◆ 问题描述
接着下文这篇讲Spark Streaming输出操作与写入数据库的文章往下写，从它的最后一句之后开始。

◆ 提取文本

大数据Spark实时处理--实时流处理3（Spark Streaming API）

常用Output操作
1）目前代码经过一系列复杂的操作后，结果是输出在控制台上的，仅测试使用。我们的结果是要写到一个地方去的。
2）官网：Spark Streaming - Spark 3.2.0 Documentation (apache.org)
3）输出操作，允许DStream数据，推送至外部的系统，比如说数据库或文件系统。
4）输出操作，允许通过外部系统消费transformed数据。
5）print()：控制台打印出每个批次中，前十个数据。
6）saveAsTextFiles(prefix, [suffix])：输出到本地文件中。有弊端：文件太多。
7）foreachRDD(func)：输出结果到外部系统（数据库）。

统计结果写入到数据库
1）官网：Spark Streaming - Spark 3.2.0 Documentation (apache.org)
2）进入数据库

[hadoop@spark000 ~]$ mysql -uroot -proot
Warning: Using a password on the command line interface can be insecure.
Welcome to the MySQL monitor. Commands end with ; or \g.
Your MySQL connection id is 2
Server version: 5.6.42 MySQL Community Server (GPL)

Oracle is a registered trademark of Oracle Corporation and/or its
affiliates. Other names may be trademarks of their respective
owners.

Type 'help;' or '\h' for help. Type '\c' to clear the current input statement.

◆ 数据块
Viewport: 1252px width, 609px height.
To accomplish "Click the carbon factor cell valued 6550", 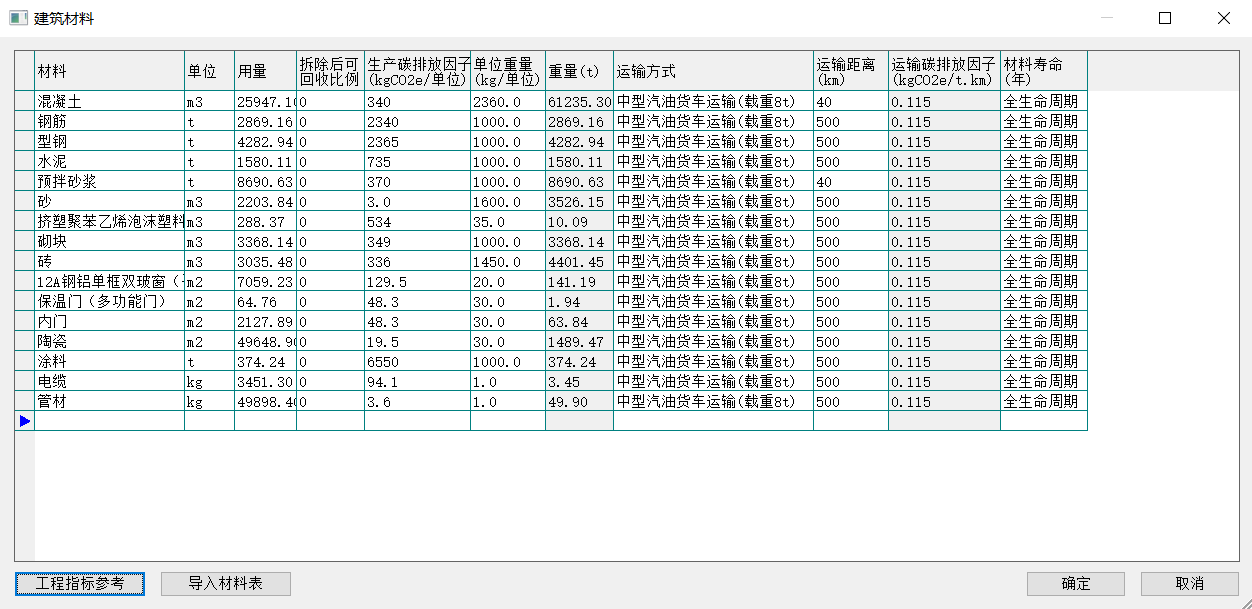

◆ 任务输出
mysql>

3）在mysql中创建表

mysql> show databases;
mysql> create database jieqiong;
mysql> use jieqiong;
mysql> create table wc(
->    word varchar(20),
->    cnt int(10)
->    );

4）ForeachRDDNetworkWordCount.scala

package com.imooc.bigdata.ss

import org.apache.spark.SparkConf
import org.apache.spark.streaming.{Seconds, StreamingContext}

import java.sql.Connection

/*
 * object ForeachRDDNetworkWordCount作用：基于SS完成词频统计分析，把结果写入到MySQL中
 * 数据源：是基于端口、网络即nc的方式，造数据
 *
 * 数据库MySQL表结构
 * create table wc(
   word varchar(20),
   cnt int(10)
   );
 *
 * ss的编程范式
 * 1)main方法
 * 2)找入口点:new StreamingContext().var
 * 3)添加SparkConf的构造器:new SparkConf().var
 * 4)参数1：sparkConf放入new StreamingContext()
 * 5)参数2：Seconds(5)放入new StreamingContext()
 * 6)生成ssc:new StreamingContext(sparkConf,Seconds(5)).var
 * 7)对接网络数据
 *   ssc.socketTextStream("spark000",9527).var
 * 8)开始业务逻辑处理
 *   启动流作业:ssc.start()
 *   输入数据以逗号分隔开:map是给每个单词赋值1,，然后两两相加。
     lines.flatMap(_.split(",")).map((_,1))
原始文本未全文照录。